Purpose
This policy defines how Perseptex collects, uses, stores, shares, and protects personal data. It ensures compliance with applicable data-protection laws, including the EU GDPR, UK GDPR, California Consumer Privacy Act (CCPA/CPRA), CAN-SPAM Act, and HIPAA where applicable.
Scope
This policy applies to all personal data processed by Perseptex, including data collected from website visitors, customers, and platform users. This policy does not cover personal data processed by Perseptex solely as a data processor on behalf of a customer (see the Data Processor Role section below).
In limited circumstances where required by client relationships, Perseptex may enter into Business Associate Agreements (BAAs) to handle Limited Data Sets in compliance with HIPAA requirements. Where Perseptex processes Protected Health Information (PHI) or medical information on behalf of a healthcare customer, Perseptex acts strictly as a Data Processor and a HIPAA Business Associate.
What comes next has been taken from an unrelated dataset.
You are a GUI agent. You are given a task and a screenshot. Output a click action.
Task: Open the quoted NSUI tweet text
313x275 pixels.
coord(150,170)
Such processing is governed by the applicable Business Associate Agreement (BAA), the customer’s Notice of Privacy Practices (NPP), and California Civil Code § 56.06 (CMIA).
Roles and Responsibilities
| Role | Responsibility |
|---|---|
| CIO | Policy owner; approves data processing activities; oversees privacy compliance; oversees GDPR Article 9 compliance, CCPA ADMT assessments, and HIPAA Business Associate obligations. |
| VP of Development (or delegate) | Implements and maintains technical privacy controls; manages sub-processor integrations; enforces AI Attribute-Based Access Controls (ABAC). |
| All personnel | Handle personal data in accordance with this policy; report suspected privacy incidents promptly. |
| Client | See “Client Responsibilities” below. |
Data Controller
Perseptex is a US-based company that builds and operates AI-assisted software products, including AI-powered Contract Lifecycle Management (CLM) platforms. Perseptex is the data controller for personal data described in this policy, except where it acts as a data processor on behalf of a customer. In the provision of healthcare AI services, Perseptex operates as a Business Associate and implements technical, physical, and administrative safeguards in accordance with the HIPAA Security Rule (45 CFR Part 164, Subpart C) and 42 CFR Part 2 regarding Substance Use Disorder records.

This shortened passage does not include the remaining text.